The business about Saturday had been more or less a red herring, convenient if it worked out, but not crucial if it didn’t. More than anything, Jack thought, the fire with the generator had probably been to draw Carly away from him, out of the parlor.
His heart started up again. It roared. “Over my dead body,” Jack breathed aloud. None of it would happen unless it was over his dead body.
“What?” Carly whispered back.
“Just hold on, cowgirl. All hell’s about to break loose.”
What was more, Jack realized, Scorpion wasn’t going to remove the money from the wagon. He was planning on taking the whole damned thing with him.
Carly finally halted the ride when the wind started to blow hard enough to flatten the spare tufts of grass. It moaned like a man dying, snatching her voice right out of her throat when she reined in to talk to Jack.
“I can’t take a chance on going any farther!” she shouted. “We have to find low ground!”
Jack flicked his gaze to the assassin, then back to her. “You mean like one of these chasms?”
Carly nodded. “There’s one straight ahead about a quarter of a mile.
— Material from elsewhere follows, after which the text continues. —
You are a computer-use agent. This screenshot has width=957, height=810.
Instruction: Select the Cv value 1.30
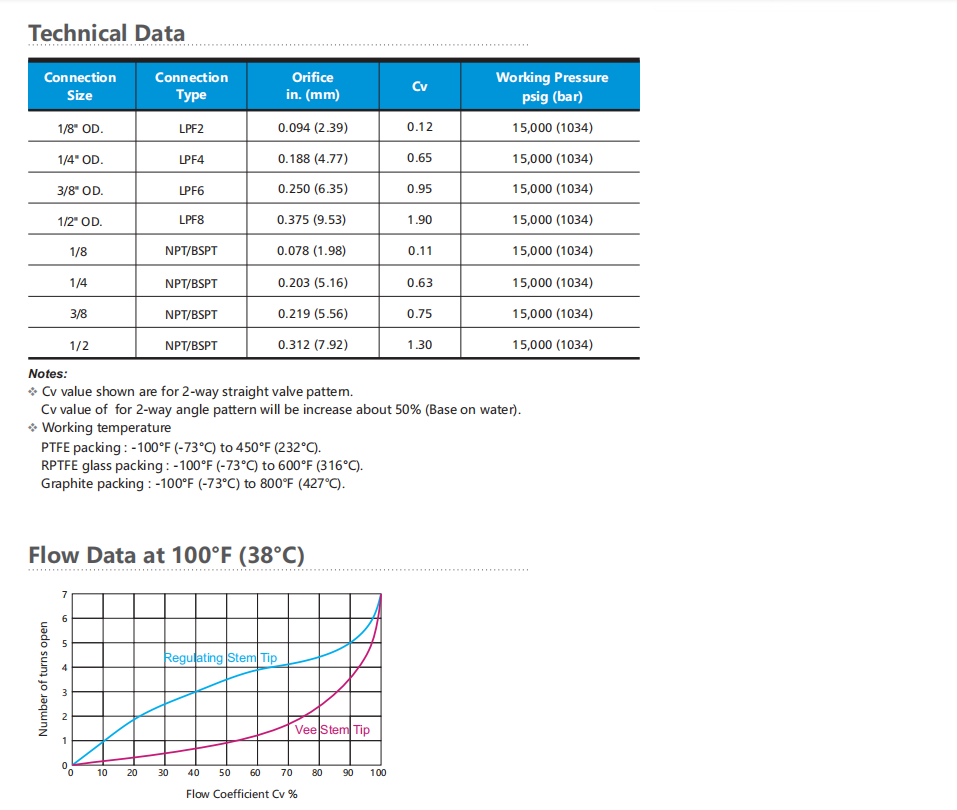click(x=420, y=345)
I remember it from the last trip. It’s big enough to protect everything.”
“You want to drive the herd and everything else down inside?”
“That’s the idea.”
Jack didn’t like it. If they were all trapped in a relatively enclosed area, making it impossible for the others to scatter and let Scorpion do his thing, then this was going to go down a whole lot worse. “No,” he said flatly.